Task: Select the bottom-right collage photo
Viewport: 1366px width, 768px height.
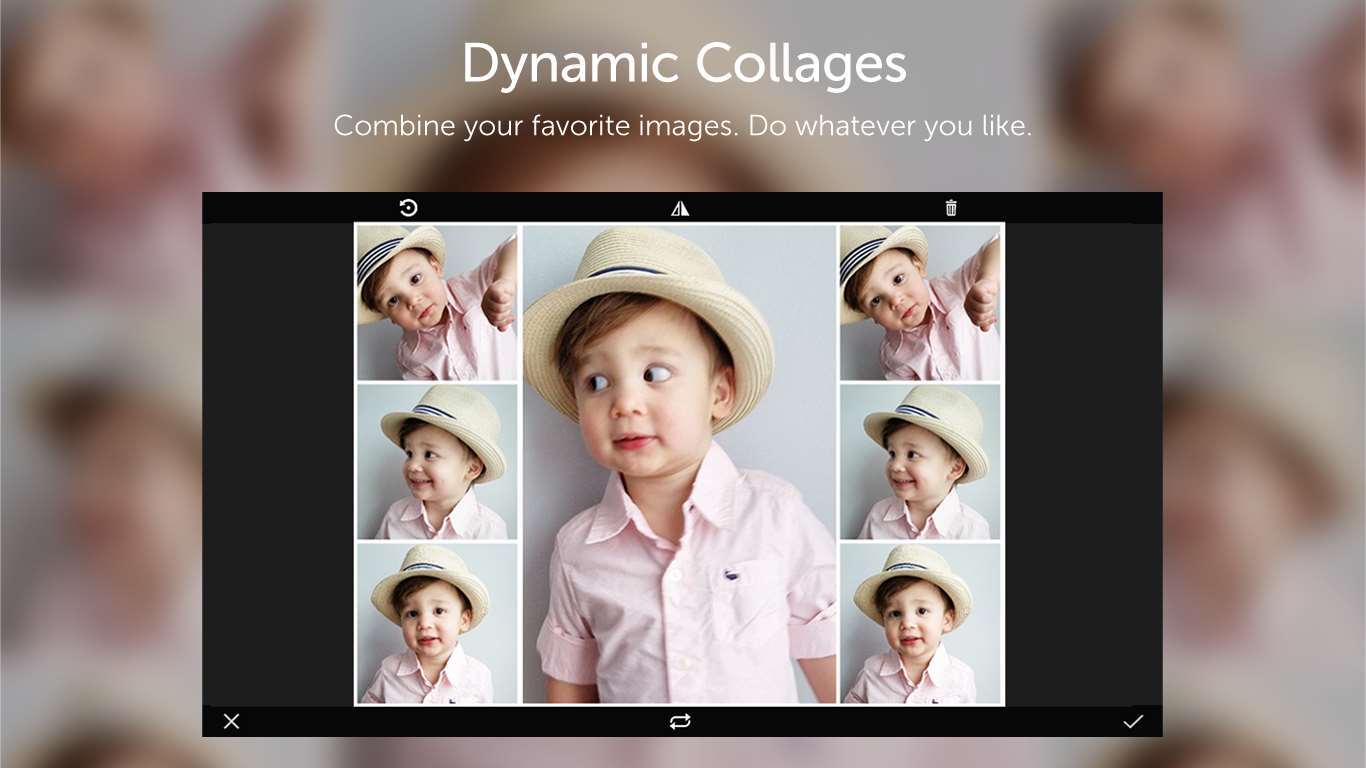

══════

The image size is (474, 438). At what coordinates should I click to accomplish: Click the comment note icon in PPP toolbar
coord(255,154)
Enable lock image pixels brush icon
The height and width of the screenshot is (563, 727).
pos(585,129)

══════

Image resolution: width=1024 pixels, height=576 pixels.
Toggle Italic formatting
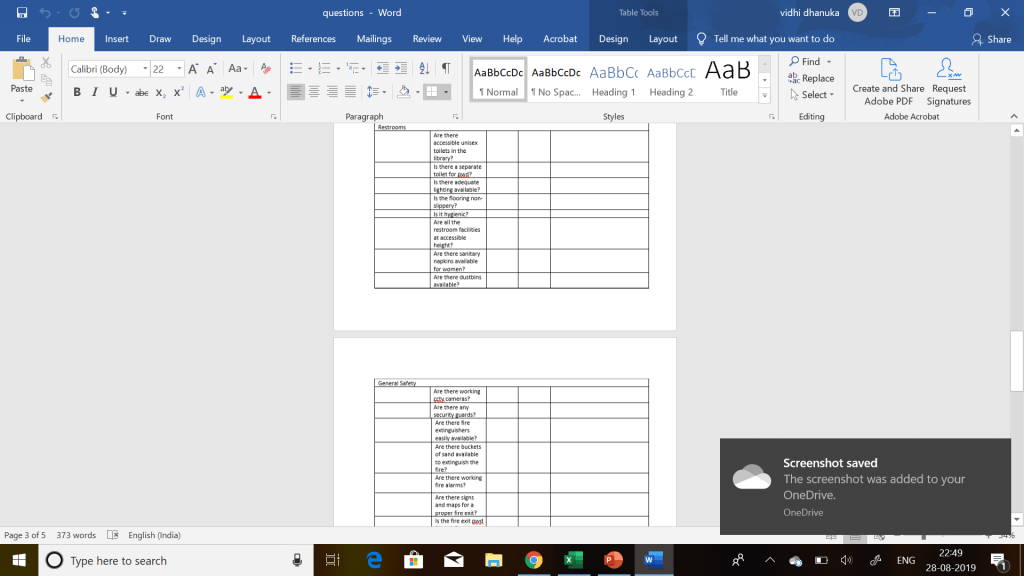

══════

Given problem: State how many lines of the data above contain the string "width", giving only the number.

Finished exercise: 3